Outside the Supreme Court Monday, conservative activists cheered an apparent victory for the religious right.

The justices ruled, 5-4, that family-owned corporations with religious objections to contraceptives can refuse to pay for them under the Affordable Care Act.

"Today's decision is a landmark decision for religious freedom. The Supreme Court recognized that American families do not lose their fundamental rights when they open a family business," said Lori Windham, the attorney for Hobby Lobby.

The arts and crafts chain Hobby Lobby brought the legal challenge. Its owners say they want their company to reflect their Christian values.

They asked for an exemption from the Affordable Care Act mandate to provide certain forms of contraception, such as the morning after pill, which they consider to be the same as abortion.

The court's liberal wing, including its three female justices, denounced the decision.

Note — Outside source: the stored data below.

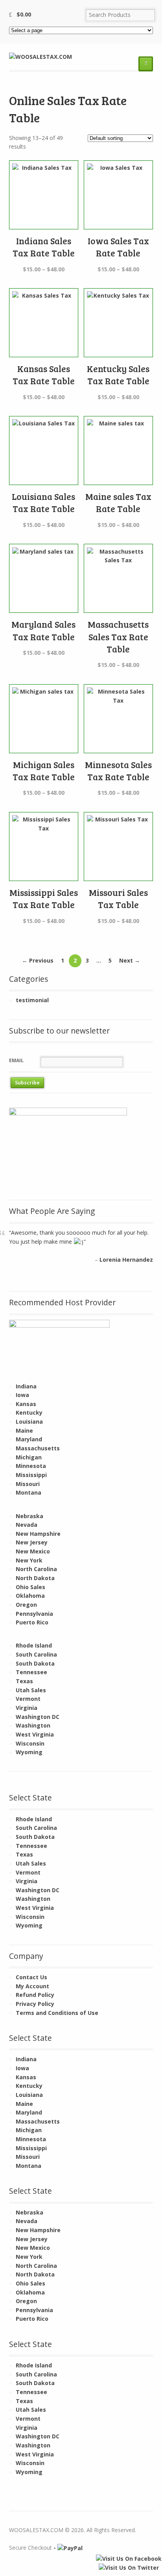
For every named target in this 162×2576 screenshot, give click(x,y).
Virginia (26, 1707)
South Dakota (35, 1663)
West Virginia (35, 1734)
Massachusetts (38, 1448)
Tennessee (31, 1672)
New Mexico (33, 1551)
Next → (129, 960)
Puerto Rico (32, 1622)
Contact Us (31, 1977)
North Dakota (35, 1578)
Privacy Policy (35, 2003)
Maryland (29, 1439)
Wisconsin (30, 1743)
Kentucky (29, 1412)
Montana (28, 1492)
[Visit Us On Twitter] (128, 2567)
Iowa (22, 1395)
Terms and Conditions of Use (57, 2012)
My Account (32, 1986)
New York (29, 1560)
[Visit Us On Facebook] (129, 2558)
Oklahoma (30, 1595)
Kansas (26, 1404)
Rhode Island (34, 1645)
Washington (33, 1725)
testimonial (32, 1000)
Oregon (26, 1604)
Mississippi (31, 1475)
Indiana (26, 1386)
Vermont (28, 1698)
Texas (24, 1681)
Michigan (29, 1457)
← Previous (37, 960)
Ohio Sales (30, 1587)
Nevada (26, 1524)
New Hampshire (38, 1533)
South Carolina (36, 1654)
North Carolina (36, 1569)
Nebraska (29, 1516)
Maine (24, 1430)
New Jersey (32, 1542)
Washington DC (37, 1716)
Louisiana (29, 1421)
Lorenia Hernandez (126, 1259)
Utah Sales (31, 1690)
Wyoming (29, 1752)
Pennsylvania (34, 1613)
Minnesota (31, 1466)
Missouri (28, 1484)
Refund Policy (35, 1994)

Justice Ruth Bader Ginsburg warned that if some companies can avoid covering contraceptives, others could seek religious waivers for vaccines or blood transfusions.

"As a pastor I take the Biblical scripture seriously, that calls us to stand on the side of the poor and the marginalized. And what the supreme Court just did is take healthcare decisions away from the people that are struggling to get by," said Rev. Rob Keithan of the Religious Coalition for Reproductive Choice.

In another case that received less attention but will still have a major impact, the Supreme Court ruled Monday government workers cannot be forced to pay union dues.

The decision is considered a major blow to public sector unions.

That case was brought by a group of home health care workers in Illinois, who argued they should not have to pay dues to a labor union they did not join, even though they benefit from its services and the union is required to represent them. 

Legal analysts say the ruling could lead to an exodus of members, who will have little incentive to pay dues if nonmembers aren't required to share the burden of union costs.